=== Exercise goal ===
In the data below, which lines contain "preview"? List them by copying each one.

Data records START

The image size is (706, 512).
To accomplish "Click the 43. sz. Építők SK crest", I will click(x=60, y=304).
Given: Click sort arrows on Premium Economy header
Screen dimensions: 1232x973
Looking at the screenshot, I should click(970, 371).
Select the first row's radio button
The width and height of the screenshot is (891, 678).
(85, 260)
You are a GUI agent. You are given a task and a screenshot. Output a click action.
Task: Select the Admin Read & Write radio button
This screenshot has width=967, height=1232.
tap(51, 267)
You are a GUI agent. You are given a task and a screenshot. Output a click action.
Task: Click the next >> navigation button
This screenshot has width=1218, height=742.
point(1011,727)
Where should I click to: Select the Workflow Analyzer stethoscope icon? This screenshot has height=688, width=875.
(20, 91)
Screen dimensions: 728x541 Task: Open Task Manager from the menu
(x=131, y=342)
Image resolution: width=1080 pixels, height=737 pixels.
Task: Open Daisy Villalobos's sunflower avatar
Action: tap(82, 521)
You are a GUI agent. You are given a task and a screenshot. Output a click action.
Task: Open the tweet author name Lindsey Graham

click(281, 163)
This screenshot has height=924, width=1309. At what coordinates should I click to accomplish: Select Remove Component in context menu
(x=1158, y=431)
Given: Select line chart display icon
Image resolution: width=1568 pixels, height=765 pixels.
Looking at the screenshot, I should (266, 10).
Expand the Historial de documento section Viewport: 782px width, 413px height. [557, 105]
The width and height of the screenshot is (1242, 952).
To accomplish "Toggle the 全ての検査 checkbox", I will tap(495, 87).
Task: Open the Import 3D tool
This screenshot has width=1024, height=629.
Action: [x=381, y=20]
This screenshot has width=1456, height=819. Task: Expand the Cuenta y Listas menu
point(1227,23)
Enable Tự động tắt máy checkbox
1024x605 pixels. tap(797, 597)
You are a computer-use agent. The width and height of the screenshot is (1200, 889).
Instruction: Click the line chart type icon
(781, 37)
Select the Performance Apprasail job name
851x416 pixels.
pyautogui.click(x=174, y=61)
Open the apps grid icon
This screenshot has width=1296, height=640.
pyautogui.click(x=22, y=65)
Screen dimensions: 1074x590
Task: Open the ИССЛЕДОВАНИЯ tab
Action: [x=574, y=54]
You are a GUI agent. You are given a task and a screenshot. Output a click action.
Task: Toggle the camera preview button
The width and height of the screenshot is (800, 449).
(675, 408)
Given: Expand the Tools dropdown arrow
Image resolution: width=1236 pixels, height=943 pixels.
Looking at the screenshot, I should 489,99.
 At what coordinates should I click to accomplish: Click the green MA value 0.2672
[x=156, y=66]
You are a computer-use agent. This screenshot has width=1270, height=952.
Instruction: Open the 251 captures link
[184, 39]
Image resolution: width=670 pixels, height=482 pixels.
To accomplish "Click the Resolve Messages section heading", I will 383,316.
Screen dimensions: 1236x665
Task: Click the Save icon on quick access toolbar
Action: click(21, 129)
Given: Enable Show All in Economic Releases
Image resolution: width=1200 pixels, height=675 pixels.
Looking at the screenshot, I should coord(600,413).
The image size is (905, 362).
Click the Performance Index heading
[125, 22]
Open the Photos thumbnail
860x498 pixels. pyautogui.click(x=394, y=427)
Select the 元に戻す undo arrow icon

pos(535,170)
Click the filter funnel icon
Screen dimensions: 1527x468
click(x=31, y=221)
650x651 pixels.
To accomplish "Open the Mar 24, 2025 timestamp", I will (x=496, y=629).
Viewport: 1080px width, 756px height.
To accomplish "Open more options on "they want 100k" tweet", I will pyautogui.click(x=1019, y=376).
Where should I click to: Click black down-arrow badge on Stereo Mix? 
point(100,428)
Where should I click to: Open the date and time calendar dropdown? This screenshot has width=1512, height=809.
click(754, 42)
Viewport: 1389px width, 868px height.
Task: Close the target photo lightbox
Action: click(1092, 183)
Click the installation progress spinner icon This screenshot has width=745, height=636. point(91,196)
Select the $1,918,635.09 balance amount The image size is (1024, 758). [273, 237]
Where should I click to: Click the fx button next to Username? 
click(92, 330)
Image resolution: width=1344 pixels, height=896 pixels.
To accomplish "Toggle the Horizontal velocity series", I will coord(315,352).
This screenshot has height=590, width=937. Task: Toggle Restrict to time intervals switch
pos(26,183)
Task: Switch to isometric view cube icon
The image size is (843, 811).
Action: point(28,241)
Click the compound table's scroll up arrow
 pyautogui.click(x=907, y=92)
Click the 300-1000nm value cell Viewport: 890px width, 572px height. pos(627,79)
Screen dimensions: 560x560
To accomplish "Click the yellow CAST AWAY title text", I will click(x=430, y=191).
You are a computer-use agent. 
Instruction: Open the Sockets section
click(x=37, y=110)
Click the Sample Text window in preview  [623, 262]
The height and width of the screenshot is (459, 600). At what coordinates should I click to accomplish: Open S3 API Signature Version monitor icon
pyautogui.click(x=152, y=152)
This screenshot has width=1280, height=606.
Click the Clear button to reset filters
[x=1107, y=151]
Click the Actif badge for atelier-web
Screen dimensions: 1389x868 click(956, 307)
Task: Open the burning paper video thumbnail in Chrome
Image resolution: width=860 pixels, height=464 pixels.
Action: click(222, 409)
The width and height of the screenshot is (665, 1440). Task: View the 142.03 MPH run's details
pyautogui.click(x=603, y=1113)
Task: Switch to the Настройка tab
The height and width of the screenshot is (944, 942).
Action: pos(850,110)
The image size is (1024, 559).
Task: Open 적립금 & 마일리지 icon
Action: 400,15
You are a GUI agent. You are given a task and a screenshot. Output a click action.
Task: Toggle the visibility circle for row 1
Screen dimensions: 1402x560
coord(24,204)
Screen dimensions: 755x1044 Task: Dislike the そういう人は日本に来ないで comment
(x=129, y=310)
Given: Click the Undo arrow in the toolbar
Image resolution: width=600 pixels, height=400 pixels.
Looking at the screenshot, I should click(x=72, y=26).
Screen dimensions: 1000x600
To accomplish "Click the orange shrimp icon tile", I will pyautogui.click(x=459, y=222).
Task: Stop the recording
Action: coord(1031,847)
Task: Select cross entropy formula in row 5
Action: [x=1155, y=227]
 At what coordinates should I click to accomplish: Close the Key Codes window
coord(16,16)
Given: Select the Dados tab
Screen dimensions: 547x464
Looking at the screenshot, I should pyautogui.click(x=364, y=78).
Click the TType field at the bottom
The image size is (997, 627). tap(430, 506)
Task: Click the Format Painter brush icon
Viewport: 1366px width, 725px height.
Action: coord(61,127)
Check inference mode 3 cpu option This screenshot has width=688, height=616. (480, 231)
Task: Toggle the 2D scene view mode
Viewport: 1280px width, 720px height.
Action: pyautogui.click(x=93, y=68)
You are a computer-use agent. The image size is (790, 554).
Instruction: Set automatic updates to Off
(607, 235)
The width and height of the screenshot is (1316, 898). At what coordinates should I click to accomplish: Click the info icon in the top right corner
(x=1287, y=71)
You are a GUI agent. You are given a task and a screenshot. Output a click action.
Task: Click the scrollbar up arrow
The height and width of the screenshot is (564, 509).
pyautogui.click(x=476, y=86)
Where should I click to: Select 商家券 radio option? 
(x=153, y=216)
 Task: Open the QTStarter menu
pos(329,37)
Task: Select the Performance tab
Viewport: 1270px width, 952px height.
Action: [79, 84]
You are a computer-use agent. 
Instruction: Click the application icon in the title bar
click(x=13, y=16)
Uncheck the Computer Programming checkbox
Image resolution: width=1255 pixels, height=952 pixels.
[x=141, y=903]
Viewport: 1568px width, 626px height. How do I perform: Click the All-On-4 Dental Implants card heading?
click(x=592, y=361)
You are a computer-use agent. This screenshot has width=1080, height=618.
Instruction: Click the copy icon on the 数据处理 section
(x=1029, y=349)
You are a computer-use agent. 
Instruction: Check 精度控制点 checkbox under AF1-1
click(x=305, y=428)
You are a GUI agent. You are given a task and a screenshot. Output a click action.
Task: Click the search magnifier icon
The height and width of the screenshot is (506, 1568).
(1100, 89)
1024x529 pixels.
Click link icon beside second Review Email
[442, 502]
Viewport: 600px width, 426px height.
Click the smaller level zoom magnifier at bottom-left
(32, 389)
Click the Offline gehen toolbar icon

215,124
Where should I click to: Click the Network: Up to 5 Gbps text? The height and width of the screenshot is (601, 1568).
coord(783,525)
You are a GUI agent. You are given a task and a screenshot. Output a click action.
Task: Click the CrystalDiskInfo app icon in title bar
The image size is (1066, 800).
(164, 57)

Data records END

=== Task result ===
Task: Toggle the camera preview button
Click the Sample Text window in preview  [623, 262]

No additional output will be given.